*WORK TASK A:* According to the Sony LIV text, on what date was LIV Sports launched?
*WORK TASK B:* Write the next part of the Sony LIV text, picking up right after its final sentence.

Indian video streaming service

Sony LIV is an Indian subscription video on-demand over-the-top streaming television service owned by Sony Pictures Networks. Sony LIV was introduced in 2013 as the first OTT service in India. As a streaming service, it provides live sports, original titles, other content titles from its own networks and content titles in India licensed from third-parties such as JioHotstar, Netflix among others. The Sony LIV content library includes films, TV shows and series, and sports.

== History ==
Sony LIV was launched on 23 January 2013.

=== LIV Sports ===
LIV Sports was launched on 1 June 2014 by Culver Max Entertainment (as a new sports streaming service exclusively for sports properties). LIV Sports was the official mobile and internet broadcaster for the 2014 FIFA World Cup starting 12 June 2014. LIV Sports aired both live and video-on-demand match content with statistics and analysis.

*DATA EXCERPTS:*
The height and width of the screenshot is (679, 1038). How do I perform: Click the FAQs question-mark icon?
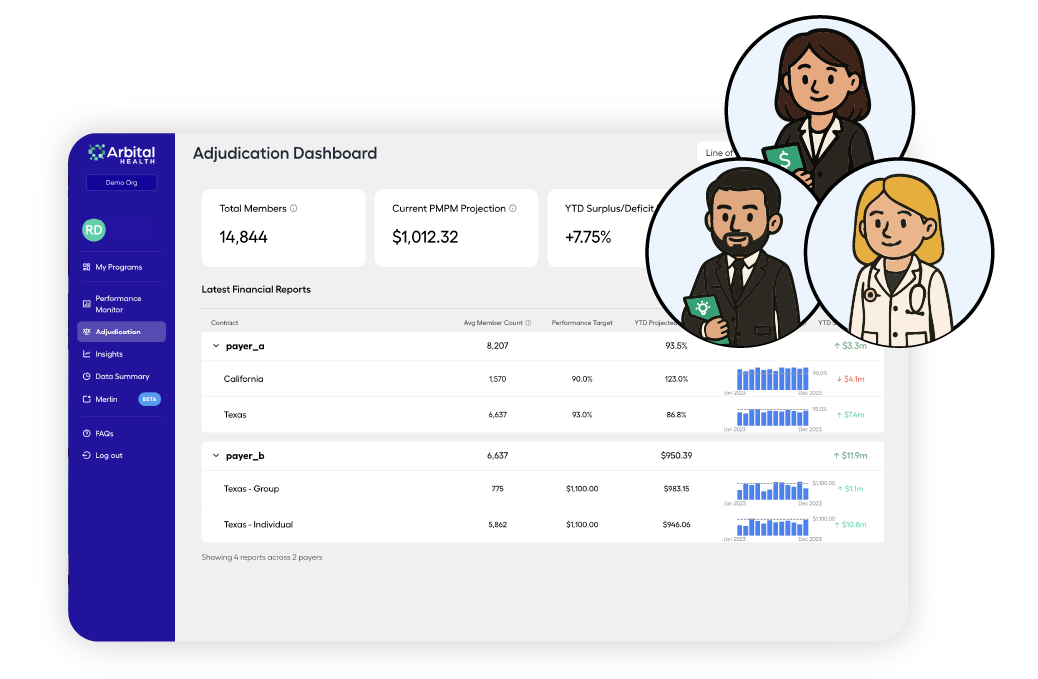coord(85,432)
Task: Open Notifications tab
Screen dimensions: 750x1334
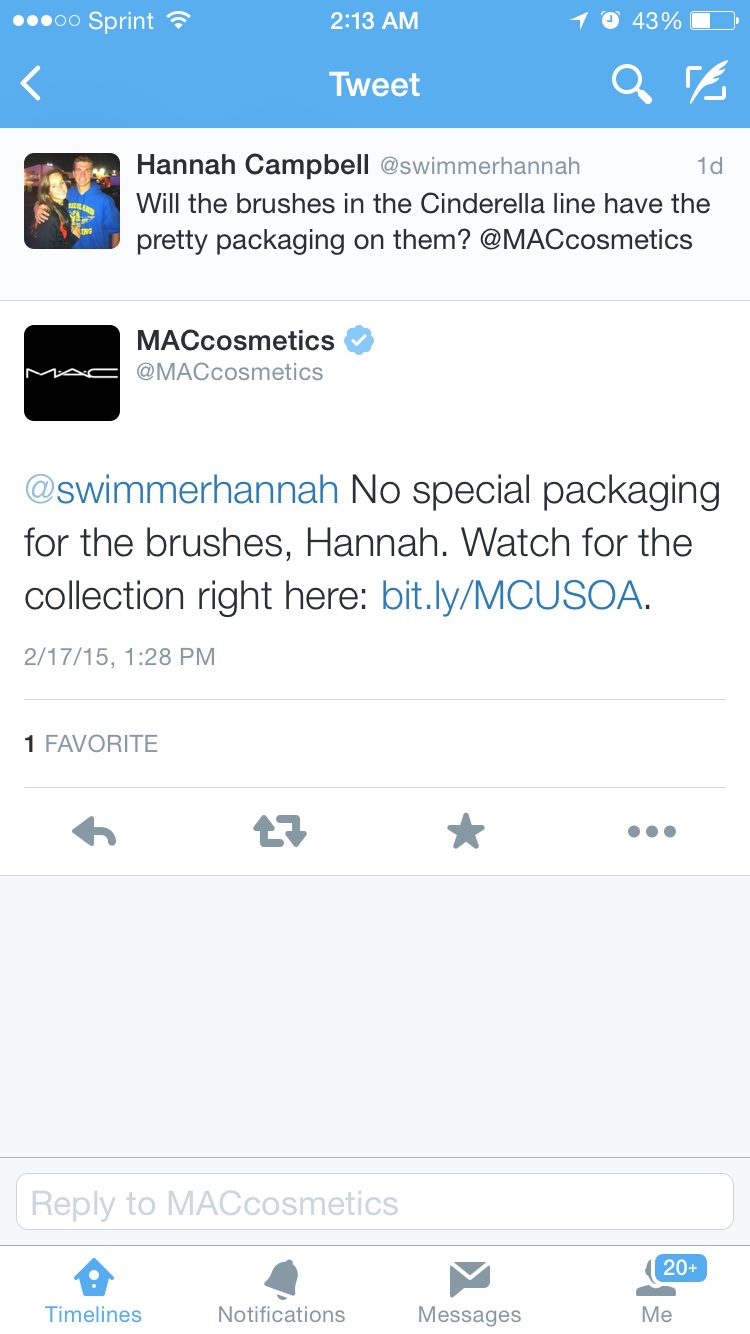Action: point(281,1291)
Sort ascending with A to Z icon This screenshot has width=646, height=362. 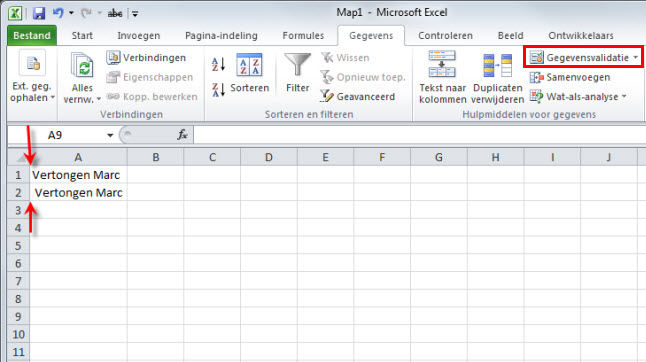218,64
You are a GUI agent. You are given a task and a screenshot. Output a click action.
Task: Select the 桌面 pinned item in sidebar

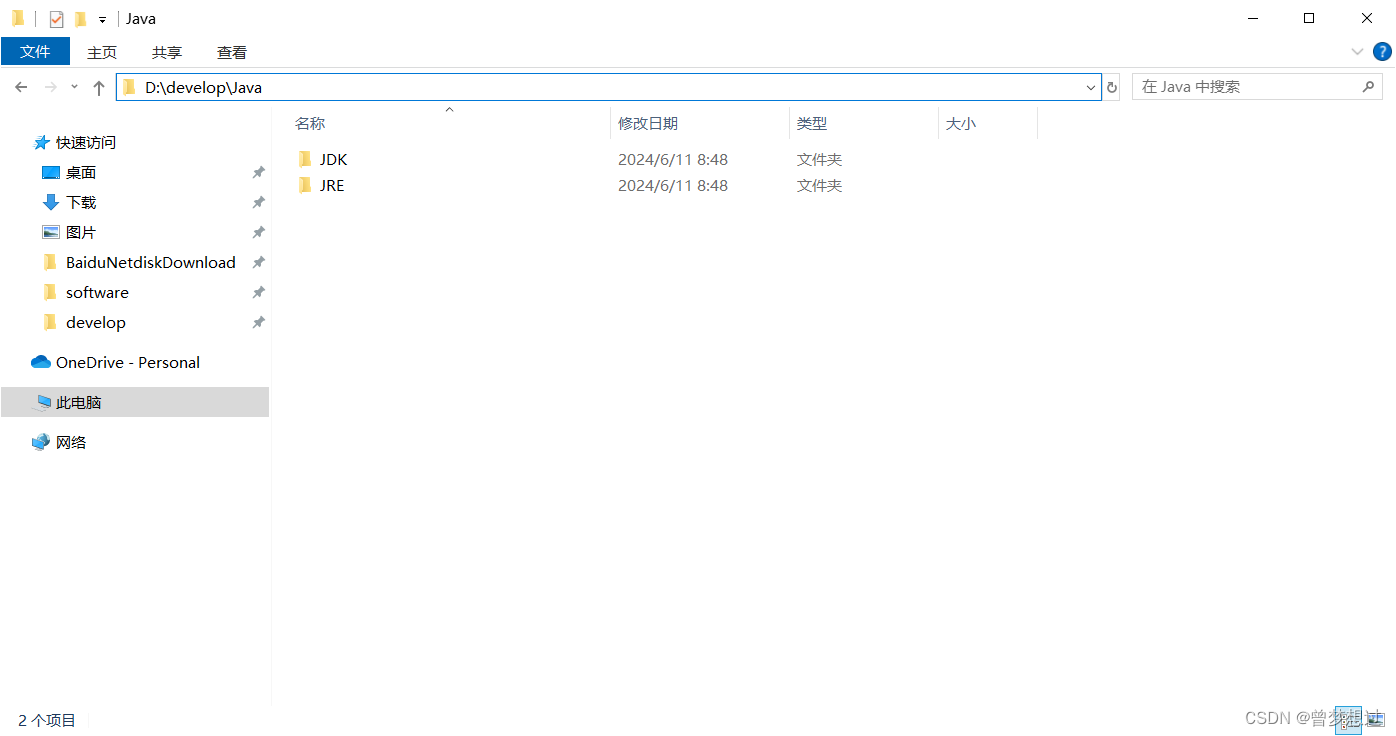click(x=79, y=172)
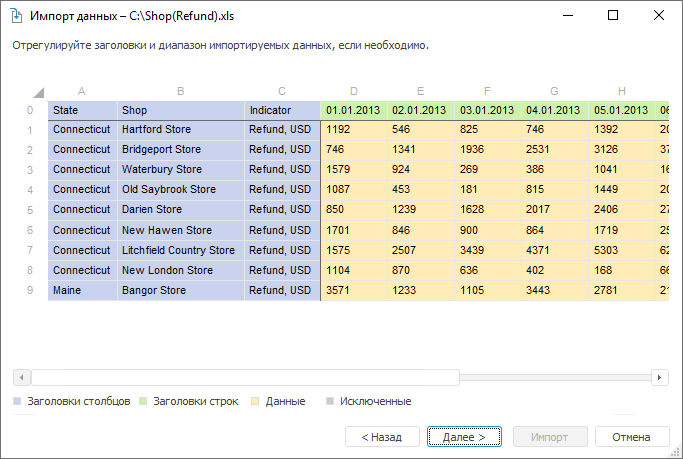Image resolution: width=683 pixels, height=459 pixels.
Task: Cancel import with Отмена button
Action: 632,437
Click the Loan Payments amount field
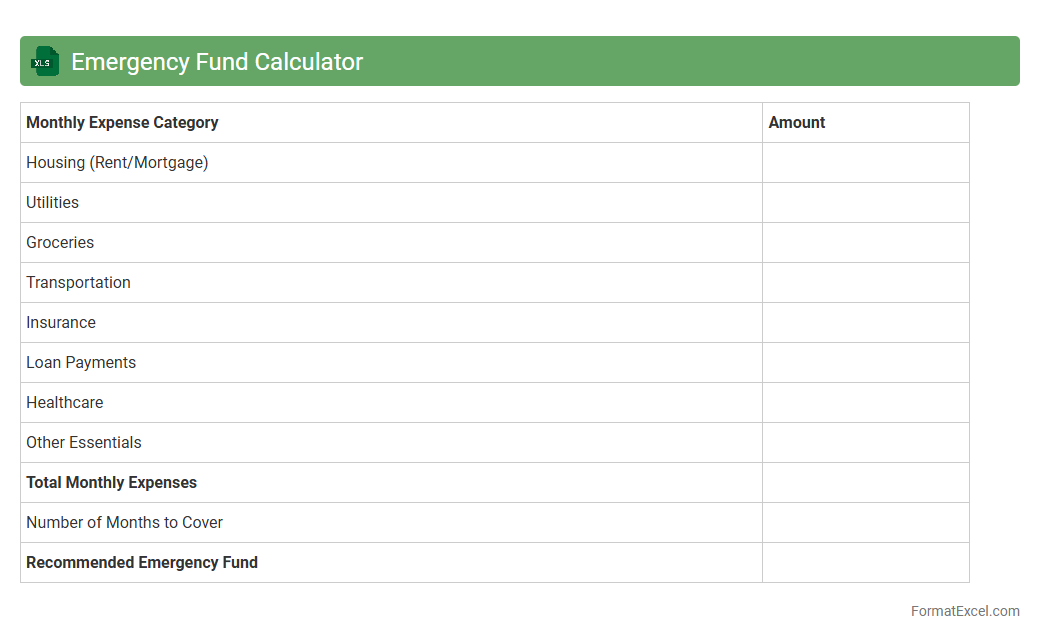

*ANSWER SPACE A:* 1 June 2014

*ANSWER SPACE B:*
=== Sony LIV first revamp (2018) ===

Sony LIV logo from 2016 to 2020

Sony LIV underwent its first revamp and started to stream live television channels. Since then, Sony LIV has added many shows and movies to its portfolio. On 1 November 2018, Sony LIV and Lionsgate entered a multi-year content deal.

=== Sony LIV second revamp (2020) ===
Sony LIV revamped its content and interface in May 2020 using AWS Cloud.

Sony LIV was launched as a streaming service in the United States on Sling TV, streaming all the shows available in India on the app.

On 15 January 2021, WWE Network was launched in India through Sony LIV.

Sony LIV was launched in Canada on 14 October 2021. It was launched in Australia, New Zealand, and Singapore on 25 February 2021. On 12 June 2021, as part of Europe Phase-1, Sony LIV was launched in France, Germany, Netherlands, Norway, Spain, Switzerland, and the UK (9 April 2021). On 1 October 2021, as part of Europe Phase-2, Sony LIV was launched in Austria, Belgium, Denmark, Finland, Greece, Ireland, Italy, Poland, Portugal, and Sweden.

== Content ==
=== Current broadcasting rights ===
- 2022 Asian Games (2023)
- US Open (2022–24)

=== Overview ===
Sony LIV's core library consists of 18+ years of content from Culver Max Entertainment's channels including Sony TV, Sony SAB, Sony Aath and Sony Marathi; and more than 700+ movies, which means a total of 40,000+ hours of television show coverage in Hindi and English.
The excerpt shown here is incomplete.